Though not as catchy as their cover of Smooth Criminal or as “feel-good” as their other hit single, “Movies,” “Bug Bytes” remains a strong offering. Much like Kafka’s Metamorphosis, AAF becomes something other than human in this single… much to the chagrin of the female in question. It’s a remorseful retrospective, and AAF loses its humanity in stages, owed to an inconsiderate attitude.
“It’s quite a web you’ve spun around her,
And now she’s scared and hanging
It’s quite a web you’ve spun around her…”
Cue the beat
For the Trance fans out there, we have “Pollinator” By Gary Beck. It’s a remix of Miki Litvak’s original, and though lyric-less (ok, maybe we fudged the rules a little on this one), it’s a pretty good track. This piece has steady beat that, much like Brightman’s “The Fly” would fit on any exercise playlist (we’d probably queue it up for a spin class).
The title says it all….
They Might Be Giants are one of the most consistently… odd… bands that we can think of. Their subject matter in most of their songs is off the wall. “Spider” is no exception. It could be speculated that Spider is a roundabout ode to the Amazing Spider-Man, though no definitive evidence exists (though they have done their own version of the theme song in the past). Nevertheless, “Spider” is an odd addition to break up the monotony of your listening routine.

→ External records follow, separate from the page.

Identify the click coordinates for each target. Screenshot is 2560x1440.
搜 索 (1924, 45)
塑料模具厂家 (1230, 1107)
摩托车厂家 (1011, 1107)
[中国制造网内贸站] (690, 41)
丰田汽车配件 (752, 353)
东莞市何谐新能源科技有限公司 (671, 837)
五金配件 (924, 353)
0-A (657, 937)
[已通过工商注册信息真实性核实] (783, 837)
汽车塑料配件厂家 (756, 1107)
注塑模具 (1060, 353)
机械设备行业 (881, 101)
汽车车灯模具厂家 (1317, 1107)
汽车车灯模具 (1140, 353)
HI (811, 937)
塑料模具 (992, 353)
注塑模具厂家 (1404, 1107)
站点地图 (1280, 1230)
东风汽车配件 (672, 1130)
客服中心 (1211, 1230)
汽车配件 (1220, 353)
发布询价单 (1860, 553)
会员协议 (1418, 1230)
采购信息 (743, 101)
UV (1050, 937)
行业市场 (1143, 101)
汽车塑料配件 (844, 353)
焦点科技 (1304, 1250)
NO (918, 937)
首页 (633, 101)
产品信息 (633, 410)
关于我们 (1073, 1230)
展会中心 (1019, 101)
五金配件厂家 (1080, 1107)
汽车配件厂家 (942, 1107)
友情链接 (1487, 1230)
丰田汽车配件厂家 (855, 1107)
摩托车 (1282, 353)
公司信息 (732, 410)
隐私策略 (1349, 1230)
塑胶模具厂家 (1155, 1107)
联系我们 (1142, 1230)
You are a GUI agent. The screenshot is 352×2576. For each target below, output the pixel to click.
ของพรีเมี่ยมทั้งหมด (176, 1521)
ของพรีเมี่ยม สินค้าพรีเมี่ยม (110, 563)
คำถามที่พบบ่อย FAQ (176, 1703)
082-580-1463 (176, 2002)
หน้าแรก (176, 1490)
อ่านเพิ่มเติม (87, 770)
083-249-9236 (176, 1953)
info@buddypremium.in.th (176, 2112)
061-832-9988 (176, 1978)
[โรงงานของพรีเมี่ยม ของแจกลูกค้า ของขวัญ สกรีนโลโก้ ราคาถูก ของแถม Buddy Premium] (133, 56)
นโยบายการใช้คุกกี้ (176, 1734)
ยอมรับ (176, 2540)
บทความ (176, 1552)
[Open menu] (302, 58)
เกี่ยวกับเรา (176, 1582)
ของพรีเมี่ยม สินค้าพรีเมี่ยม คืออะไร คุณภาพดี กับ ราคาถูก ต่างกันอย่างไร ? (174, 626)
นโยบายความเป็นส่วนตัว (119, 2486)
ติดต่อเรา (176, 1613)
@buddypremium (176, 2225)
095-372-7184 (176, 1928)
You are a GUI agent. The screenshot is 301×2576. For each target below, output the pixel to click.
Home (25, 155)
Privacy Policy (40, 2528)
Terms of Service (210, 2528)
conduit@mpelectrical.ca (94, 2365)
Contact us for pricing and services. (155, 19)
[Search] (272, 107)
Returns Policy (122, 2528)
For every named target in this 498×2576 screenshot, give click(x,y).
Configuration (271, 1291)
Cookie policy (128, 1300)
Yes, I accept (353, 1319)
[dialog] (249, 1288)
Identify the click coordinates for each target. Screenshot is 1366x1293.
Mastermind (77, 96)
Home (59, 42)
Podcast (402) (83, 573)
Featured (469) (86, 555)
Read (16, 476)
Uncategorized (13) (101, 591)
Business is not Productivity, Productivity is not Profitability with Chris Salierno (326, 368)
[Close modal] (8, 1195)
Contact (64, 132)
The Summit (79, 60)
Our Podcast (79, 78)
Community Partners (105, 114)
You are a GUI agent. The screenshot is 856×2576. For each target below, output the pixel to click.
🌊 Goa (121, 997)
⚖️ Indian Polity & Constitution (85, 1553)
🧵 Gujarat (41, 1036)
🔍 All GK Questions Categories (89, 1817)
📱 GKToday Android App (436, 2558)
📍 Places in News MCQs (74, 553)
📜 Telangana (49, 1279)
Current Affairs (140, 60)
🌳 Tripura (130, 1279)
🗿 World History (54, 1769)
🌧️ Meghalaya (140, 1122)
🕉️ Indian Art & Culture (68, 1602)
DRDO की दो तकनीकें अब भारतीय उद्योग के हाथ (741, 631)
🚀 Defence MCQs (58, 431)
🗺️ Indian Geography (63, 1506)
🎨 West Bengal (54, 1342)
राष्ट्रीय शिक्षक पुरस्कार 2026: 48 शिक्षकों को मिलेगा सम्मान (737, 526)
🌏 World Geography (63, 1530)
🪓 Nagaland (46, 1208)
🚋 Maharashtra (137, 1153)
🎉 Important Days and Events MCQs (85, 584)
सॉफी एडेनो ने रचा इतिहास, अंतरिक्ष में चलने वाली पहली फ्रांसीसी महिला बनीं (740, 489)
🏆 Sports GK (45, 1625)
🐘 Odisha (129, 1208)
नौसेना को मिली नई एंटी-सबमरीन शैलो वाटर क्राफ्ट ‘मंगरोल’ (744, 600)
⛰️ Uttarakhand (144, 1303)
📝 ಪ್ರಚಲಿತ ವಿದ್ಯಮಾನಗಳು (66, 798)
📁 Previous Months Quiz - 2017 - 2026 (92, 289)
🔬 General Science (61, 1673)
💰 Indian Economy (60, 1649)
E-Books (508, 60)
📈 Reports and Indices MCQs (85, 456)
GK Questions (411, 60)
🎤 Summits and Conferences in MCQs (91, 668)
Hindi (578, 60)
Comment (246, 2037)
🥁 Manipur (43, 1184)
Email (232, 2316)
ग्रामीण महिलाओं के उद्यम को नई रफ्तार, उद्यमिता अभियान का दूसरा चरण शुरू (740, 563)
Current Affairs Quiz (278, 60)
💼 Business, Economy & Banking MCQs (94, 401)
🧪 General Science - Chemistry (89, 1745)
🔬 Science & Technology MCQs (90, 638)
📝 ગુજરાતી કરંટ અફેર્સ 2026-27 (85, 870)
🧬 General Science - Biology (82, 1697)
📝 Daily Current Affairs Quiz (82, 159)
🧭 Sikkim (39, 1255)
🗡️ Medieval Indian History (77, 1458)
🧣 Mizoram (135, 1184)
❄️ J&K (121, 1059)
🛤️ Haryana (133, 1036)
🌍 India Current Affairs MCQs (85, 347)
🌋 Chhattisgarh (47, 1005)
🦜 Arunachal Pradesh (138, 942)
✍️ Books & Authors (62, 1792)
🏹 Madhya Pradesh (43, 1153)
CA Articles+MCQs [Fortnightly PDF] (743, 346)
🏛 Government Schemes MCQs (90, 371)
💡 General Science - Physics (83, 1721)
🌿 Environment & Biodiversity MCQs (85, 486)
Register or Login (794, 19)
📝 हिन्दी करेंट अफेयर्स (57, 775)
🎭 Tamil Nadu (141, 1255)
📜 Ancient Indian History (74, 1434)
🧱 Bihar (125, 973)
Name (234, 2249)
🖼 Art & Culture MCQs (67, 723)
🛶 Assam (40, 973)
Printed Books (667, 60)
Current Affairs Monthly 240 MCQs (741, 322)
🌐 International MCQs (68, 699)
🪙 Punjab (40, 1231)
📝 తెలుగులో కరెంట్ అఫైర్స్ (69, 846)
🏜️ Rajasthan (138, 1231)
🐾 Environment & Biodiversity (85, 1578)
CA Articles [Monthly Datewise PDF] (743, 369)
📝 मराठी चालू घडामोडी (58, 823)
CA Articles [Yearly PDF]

U2 is a band known for their hits spanning DECADES. Though “The Fly” didn’t top the pop charts when it was released, it’s a single that fits right in with the rest of the album (Achtung Baby). Killer guitar riffs in the musical interlude and lyrics rife with metaphor (“It’s no secret that a conscience can sometimes be a pest”) provide a pop-rock ballad that would be welcome on practically any playlist.
guess they don’t “Feel Good” in this profile shot…
That odd band that isn’t really a band (the “members” are all cartoons… even in concert), the Gorillaz certainly create the feeling of marching ants working for the empire (especially once the beat changes underneath lyrics “Little memories marching on / Your little feet working the machine.” The song marches on, round and round, just as ants do.
The presidents… as unique as ever…
Though The Presidents of the United States of America are perhaps more well known for their ode to peaches, PUSA puts out another fun song with “Boll Weevil.” It is another perfect example of PUSA’s eclectic style… full of nonsense and fun. This song makes for a good “in the car” jam or a mid-morning pick me up at work… just try not to get too animated as you bop along!
So there you have it, our latest installment of “Pop Goes Pest.” Who do you think we should include in our next episode?